# [Selected passage]
+ + + + + + +

The Kansas-Nebraska Act: Entrenching Popular Sovereignty and Inspiring Violence
Although neither the North nor the South were particularly pleased with the Compromise of 1850 (didn’t their mothers tell them that in a compromise no one really wins?), most seemed prepared to accept the concept of popular sovereignty, calming tensions for a time.
Then came Stephen Douglas in 1854. Seeking to help the United States achieve its “Manifest Destiny” (its divine right to control and “civilize” as much land as it possibly could) through the westward expansion. Douglas decided it was time to build a transcontinental railroad, an idea that had already been tossed around in Congress for several decades.
But being from the North, Douglas wanted this railroad to follow a Northern route and wanted Chicago, not St. Louis, as its main hub. This posed a challenge, as it would mean having to organize the territory that came from the Louisiana Purchase — involving the removal of Native Americans (that ever-pesky thorn in the side of expansionist Americans), establishing towns and military infrastructure, and preparing the territory to be admitted as a state.
Which meant electing a territorial legislature to write a state constitution.
Which meant bringing up that big question, once again: Would it have slavery or not?
Knowing Southern Democrats would be incredibly displeased with his plan to run the railroad through the North, Douglas attempted to appease Southern Democrats and win the votes he needed for his bill. And he planned to do this by including in his bill— known as the Kansas-Nebraska Act — the repeal of the Missouri Compromise and the establishment of popular sovereignty as the means for answering the slavery question in these new territories.
This was huge.
The idea that slavery was now open in what the Missouri Compromise deemed a Northern territory was a huge win for the South. But, it wasn’t a guarantee — these new states would need to choose to have slavery. The Kansas territory, which was just north of slave-owning Missouri, presented an excellent opportunity for the South to gain ground in the fight between slave-owning and free states, as well as aid to secure the expansion of their precious, yet absolutely horrible, institution.
The bill was eventually passed, and this not only fractured the Democratic party beyond repair — leaving the South on the outside of American politics — it also set the stage for the first real fighting between the North and the South. The Kansas–Nebraska Act divided the nation and pointed it toward civil war. Congressional Democrats suffered huge losses in the mid-term elections of 1854, as voters provided support to a wide array of new parties opposed to the Democrats and the Kansas-Nebraska Act.
However, the Kansas-Nebraska Act in itself was a pro-southern piece of legislation because it repealed the Missouri Compromise, thus opening up the potential for slavery to exist in the unorganized territories of the Louisiana Purchase, which was impossible under the Missouri Compromise.

+ + + + + + +

# [Information shown]
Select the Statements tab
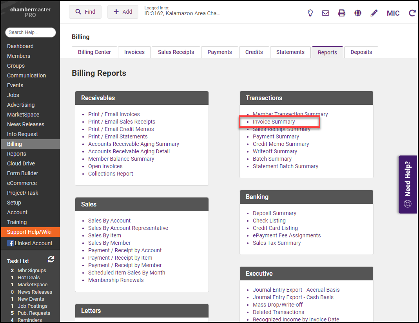The width and height of the screenshot is (419, 323). pos(290,52)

+ + + + + + +

# [What to do]
1/ Translate this sentence from the text about the Kansas-Nebraska Act into Spanish: "The Kansas–Nebraska Act divided the nation and pointed it toward civil war."
2/ Write out the text about the Kansas-Nebraska Act between "Knowing Southern Democrats" and "This was huge.", inclusive, substituting "Southern lawmakers" for "Southern Democrats" everywhere it occurs.
Work only from the text about the Kansas-Nebraska Act.

# [Solved problems]
1/ La Ley Kansas-Nebraska dividió a la nación y la encaminó hacia la guerra civil.

2/
Knowing Southern lawmakers would be incredibly displeased with his plan to run the railroad through the North, Douglas attempted to appease Southern lawmakers and win the votes he needed for his bill. And he planned to do this by including in his bill— known as the Kansas-Nebraska Act — the repeal of the Missouri Compromise and the establishment of popular sovereignty as the means for answering the slavery question in these new territories.
This was huge.